:: RAW DATA ::

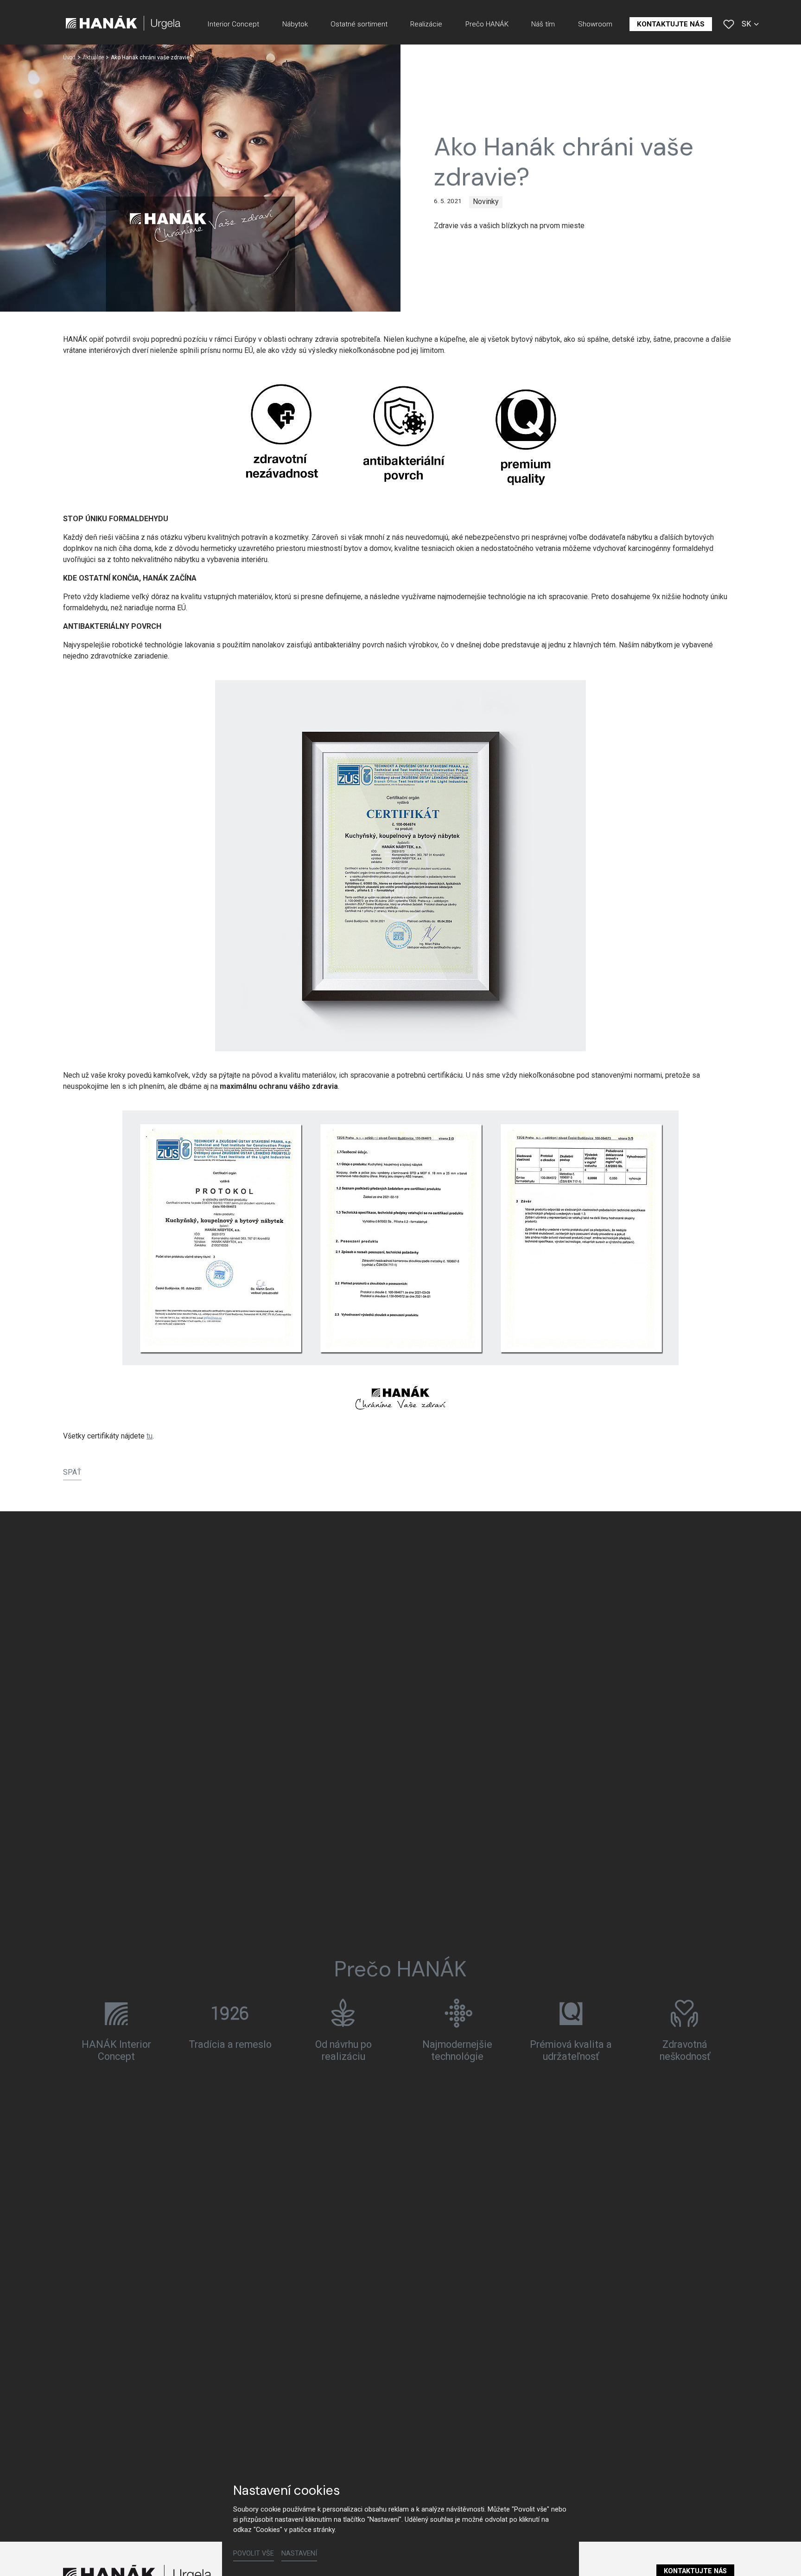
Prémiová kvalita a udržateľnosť (571, 2050)
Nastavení (299, 2553)
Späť (72, 1472)
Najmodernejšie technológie (457, 2050)
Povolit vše (253, 2553)
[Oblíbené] (728, 24)
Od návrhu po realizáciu (343, 2050)
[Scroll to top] (780, 2555)
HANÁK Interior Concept (116, 2050)
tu (149, 1436)
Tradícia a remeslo (230, 2044)
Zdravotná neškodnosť (685, 2050)
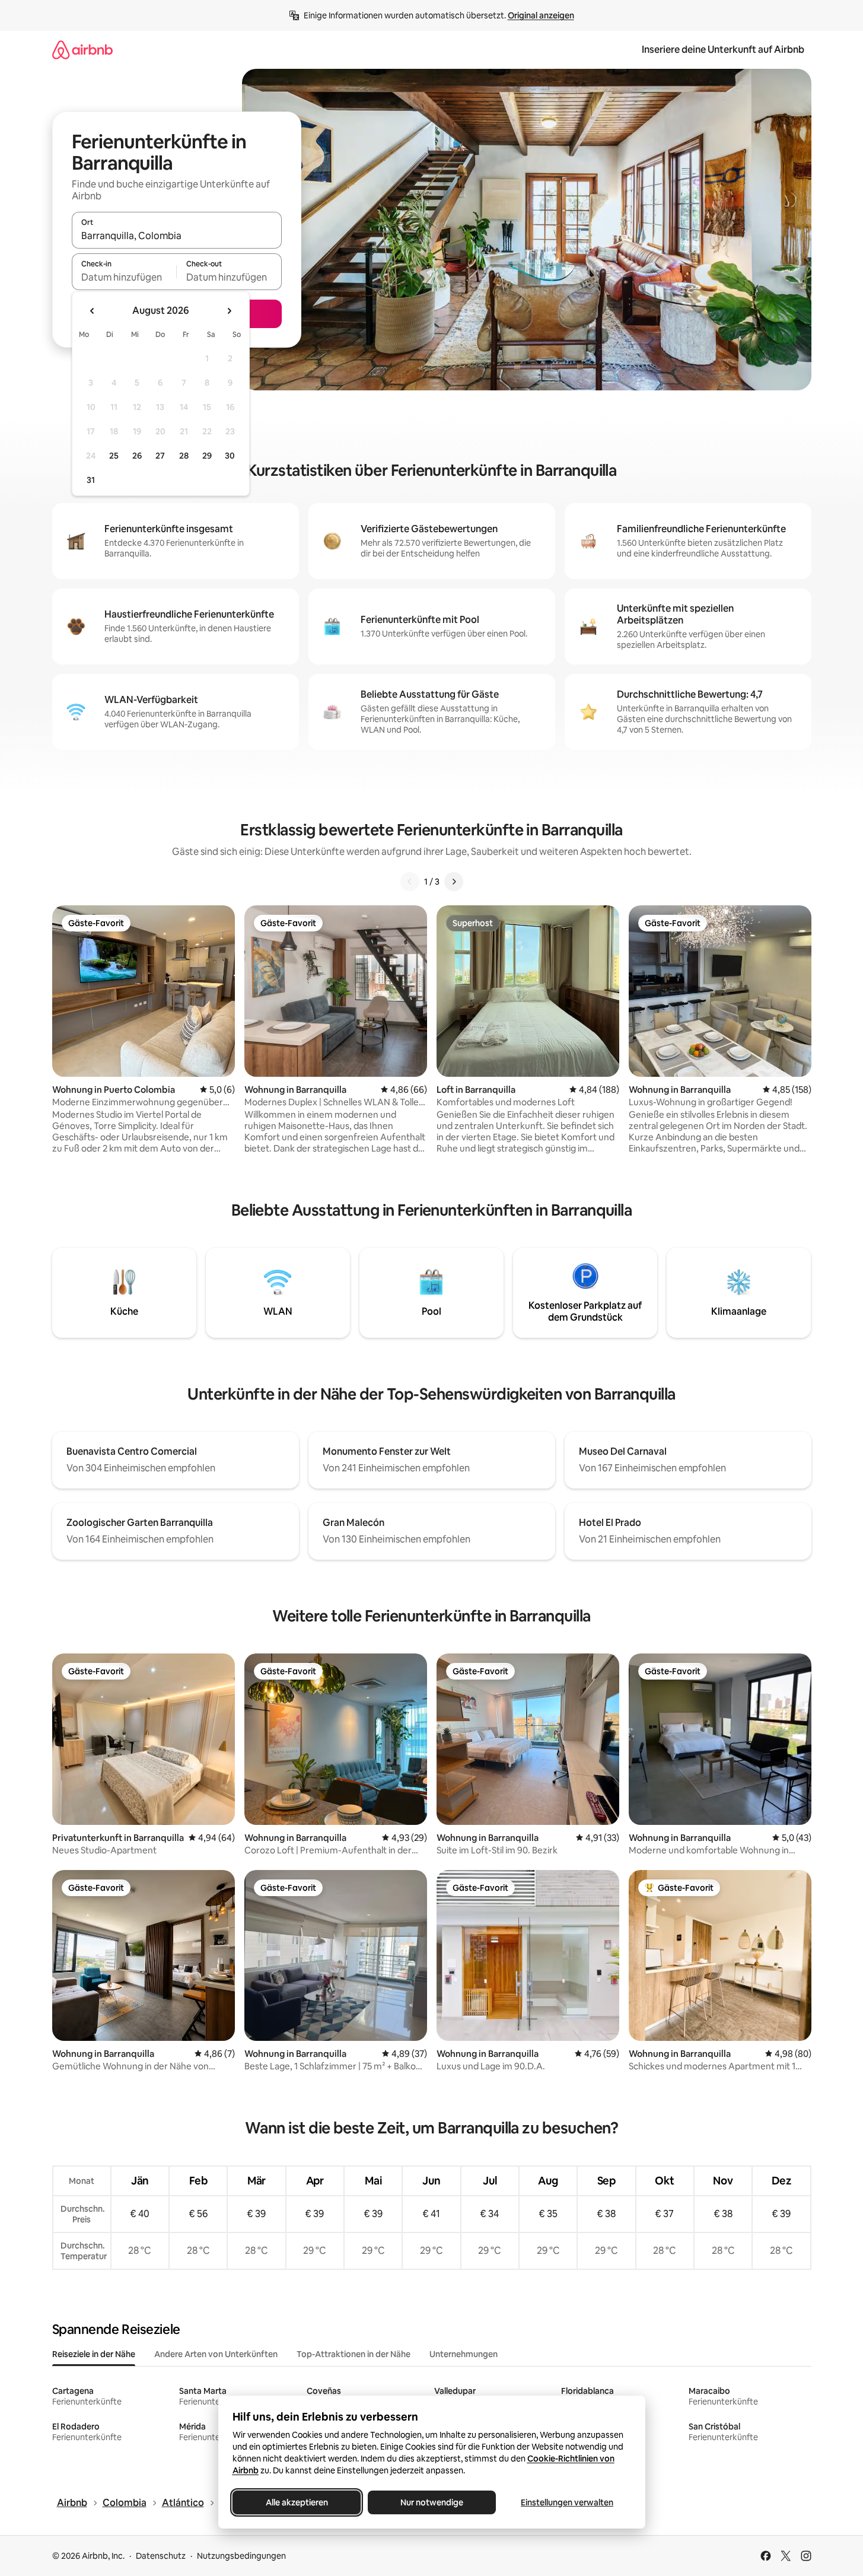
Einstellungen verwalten (567, 2502)
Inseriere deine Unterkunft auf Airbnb (723, 49)
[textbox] (124, 277)
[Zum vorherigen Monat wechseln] (92, 310)
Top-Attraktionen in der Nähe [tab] (353, 2354)
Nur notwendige (431, 2502)
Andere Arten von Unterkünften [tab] (216, 2354)
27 (160, 455)
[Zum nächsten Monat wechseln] (229, 310)
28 (184, 455)
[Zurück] (409, 881)
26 (137, 455)
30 (230, 455)
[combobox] (176, 235)
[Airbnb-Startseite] (82, 49)
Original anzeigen (541, 15)
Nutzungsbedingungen (241, 2555)
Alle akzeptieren (296, 2502)
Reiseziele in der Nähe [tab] (93, 2354)
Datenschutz (161, 2555)
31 (91, 480)
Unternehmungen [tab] (463, 2354)
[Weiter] (453, 881)
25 (114, 455)
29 (207, 455)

:::

In the entries above, the lines between the one holding "Nur notwendige (431, 2502)" and the one holding "31 (91, 480)", inclusive, are to be printed exactly as written, and those alone.

| REPLY |
Nur notwendige (431, 2502)
Andere Arten von Unterkünften [tab] (216, 2354)
27 (160, 455)
[Zum nächsten Monat wechseln] (229, 310)
28 (184, 455)
[Zurück] (409, 881)
26 (137, 455)
30 (230, 455)
[combobox] (176, 235)
[Airbnb-Startseite] (82, 49)
Original anzeigen (541, 15)
Nutzungsbedingungen (241, 2555)
Alle akzeptieren (296, 2502)
Reiseziele in der Nähe [tab] (93, 2354)
Datenschutz (161, 2555)
31 (91, 480)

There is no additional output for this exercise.